Answer these questions using the diplomatic etiquette guide below, one line each:
(a) By what title should North Korean leader Kim Jong Un be addressed?
(b) Who should be on hand when two diplomats do not share a common language?
(c) How many world leaders tweet, according to Twitter's verified list?

begin GIVEN TEXT

Tatler’s Guide To Diplomatic Etiquette

Tatler’s Guide To Diplomatic Etiquette
By Chloe Pek
June 12, 2018

It is not difficult to display good manners. In fact, nearly all the rules you’ve read or heard about social etiquette simply stem from common sense, respect, and consideration for others. The consequences of bad behaviour? A discreet eye-roll from the person you have offended, getting uninvited to parties, and developing a bad cred within your business or social group.

When it comes to diplomatic etiquette, however, the stakes are much higher. It is why political figures and government officials follow a strict set of protocols, especially when interacting with their foreign counterparts.

With the North Korea–United States summit taking place on our sunny island today, we take a look at the basic rules of etiquette that diplomats today observe, in an effort to avoid sparking off a trade war or a nuclear conflict.

1/4Titles and address 

No matter how well two politicians know one another, they should always address each other by the right titles and last names when they are representing their office, instead of using first names. Presidents should be addressed as Mr. President or Madam President, and in the case of North Korean leader Kim Jong Un, Chairman Kim.


Communication and cultural barriers are unavoidable between two foreign delegates, which makes protocol all the more important. If the two diplomats do not share a common language, an interpreter should always be on hand to correct mistakes and misunderstandings. Three things you should never do when conversing: one, imitate your company's accent when they speak in your native language; two, use profanities or racial slurs; and three, make jokes, because humour can be very language-specific.


Social media

According to Twitter’s verified list, there are 64 world leaders who tweet. The social media platform is a great medium for policymakers to hold conversations with citizens, and engage with foreign publics. What it is not good for, however, is tweeting fake news, engaging in Twitter spats with foreign political figures, and retweeting videos that promote racist beliefs.


Attending diplomatic functions

Different occasions dictate specific dress, so respect the dress code your host has outlined for the event. Punctuality is also of the utmost importance, so take note of the local concept of social time—arrive early and leave at the appropriate time, without overstaying your welcome. Leaving too early can also be seen as a snub, unless you have excused yourself beforehand with good reason.

end GIVEN TEXT
begin PROVIDED RECORDS

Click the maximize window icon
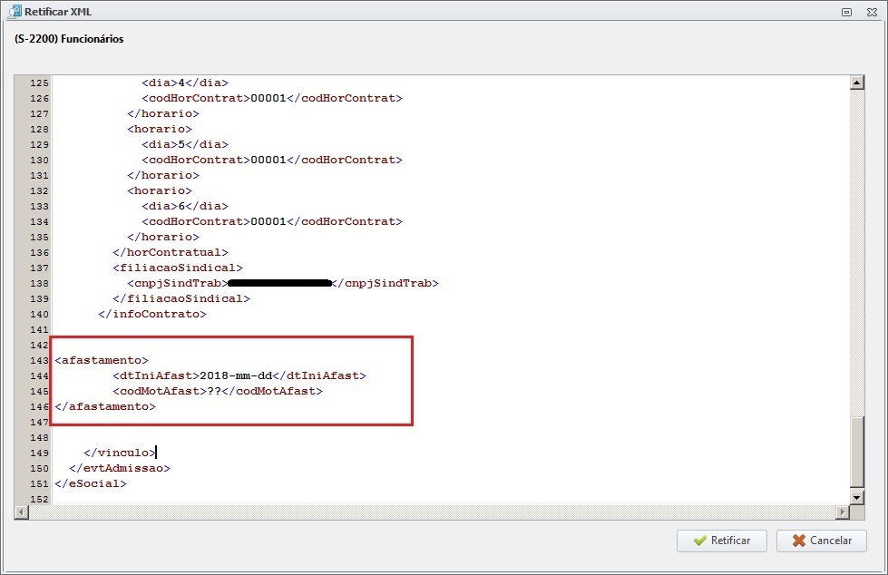The height and width of the screenshot is (575, 888). [846, 12]
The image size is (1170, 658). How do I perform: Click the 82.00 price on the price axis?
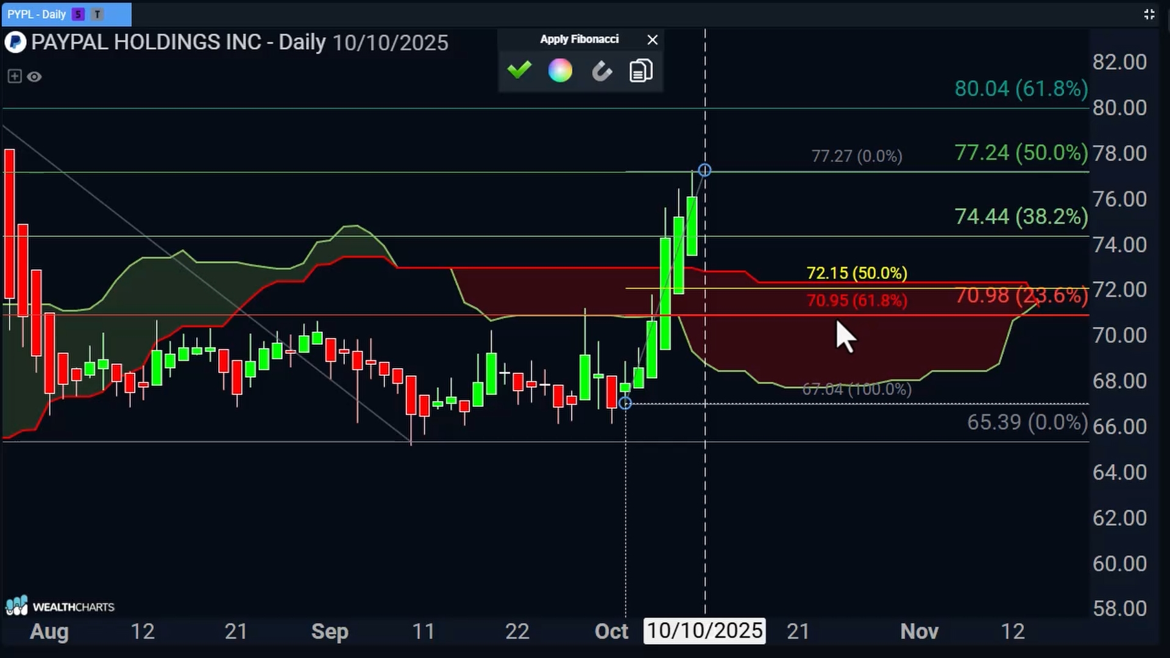click(x=1119, y=62)
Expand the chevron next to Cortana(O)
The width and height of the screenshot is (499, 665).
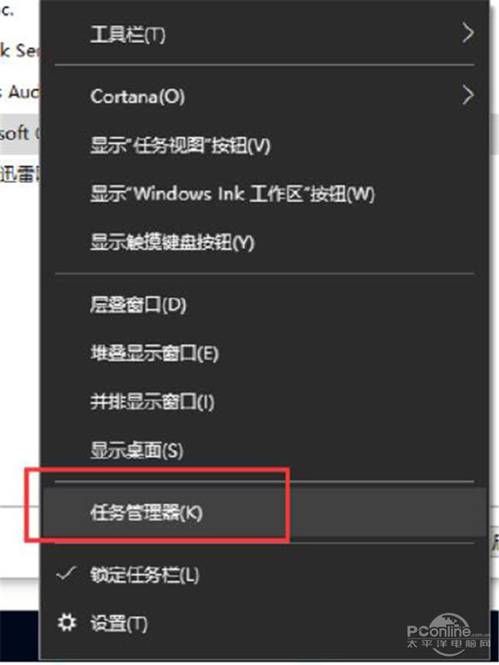click(x=467, y=96)
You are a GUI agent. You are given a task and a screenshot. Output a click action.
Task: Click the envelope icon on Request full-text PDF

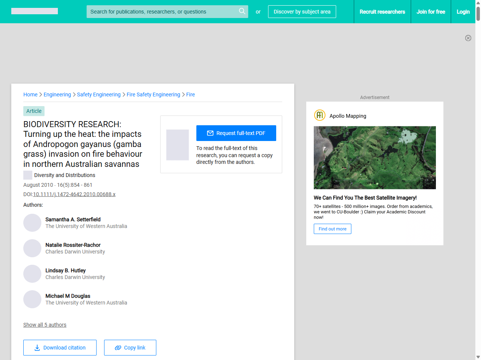[210, 133]
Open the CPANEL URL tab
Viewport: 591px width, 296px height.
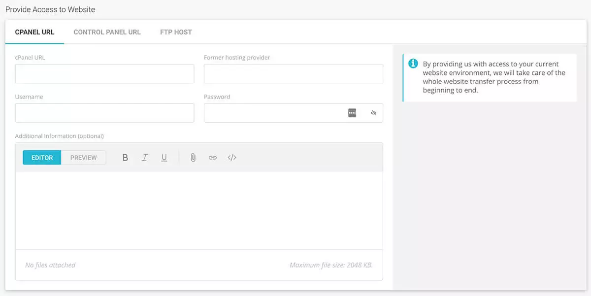pos(34,32)
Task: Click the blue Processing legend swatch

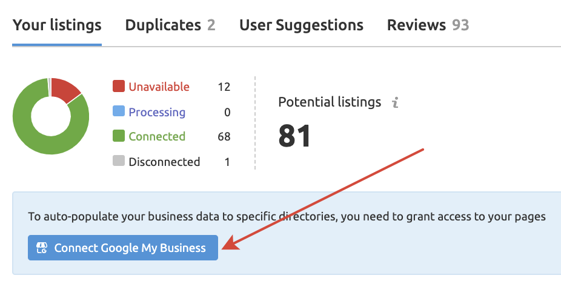Action: click(x=119, y=112)
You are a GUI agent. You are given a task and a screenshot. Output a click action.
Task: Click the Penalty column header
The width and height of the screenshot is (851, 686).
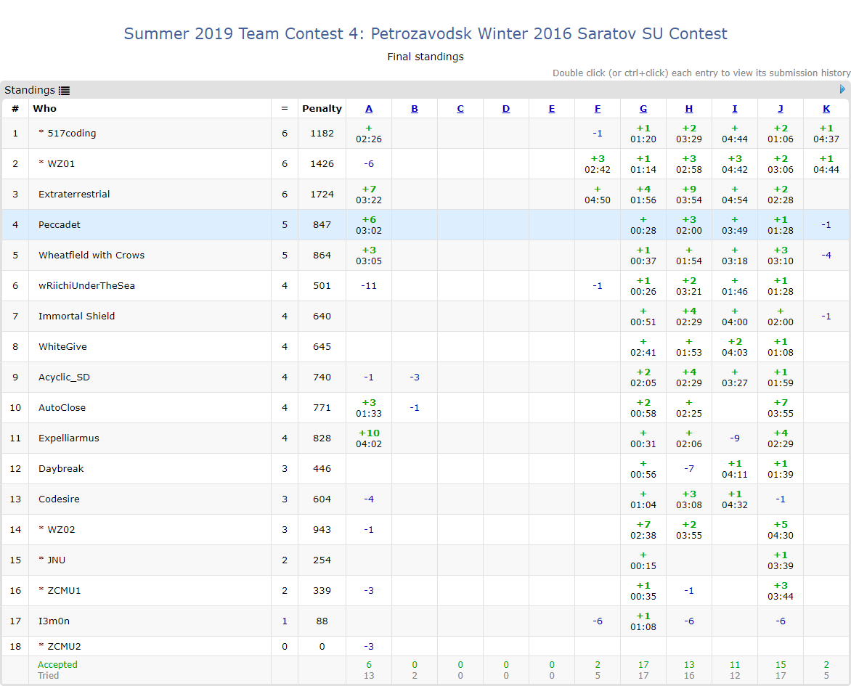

end PROVIDED RECORDS

COMPLETED TASK.
(a) Chairman Kim
(b) An interpreter
(c) 64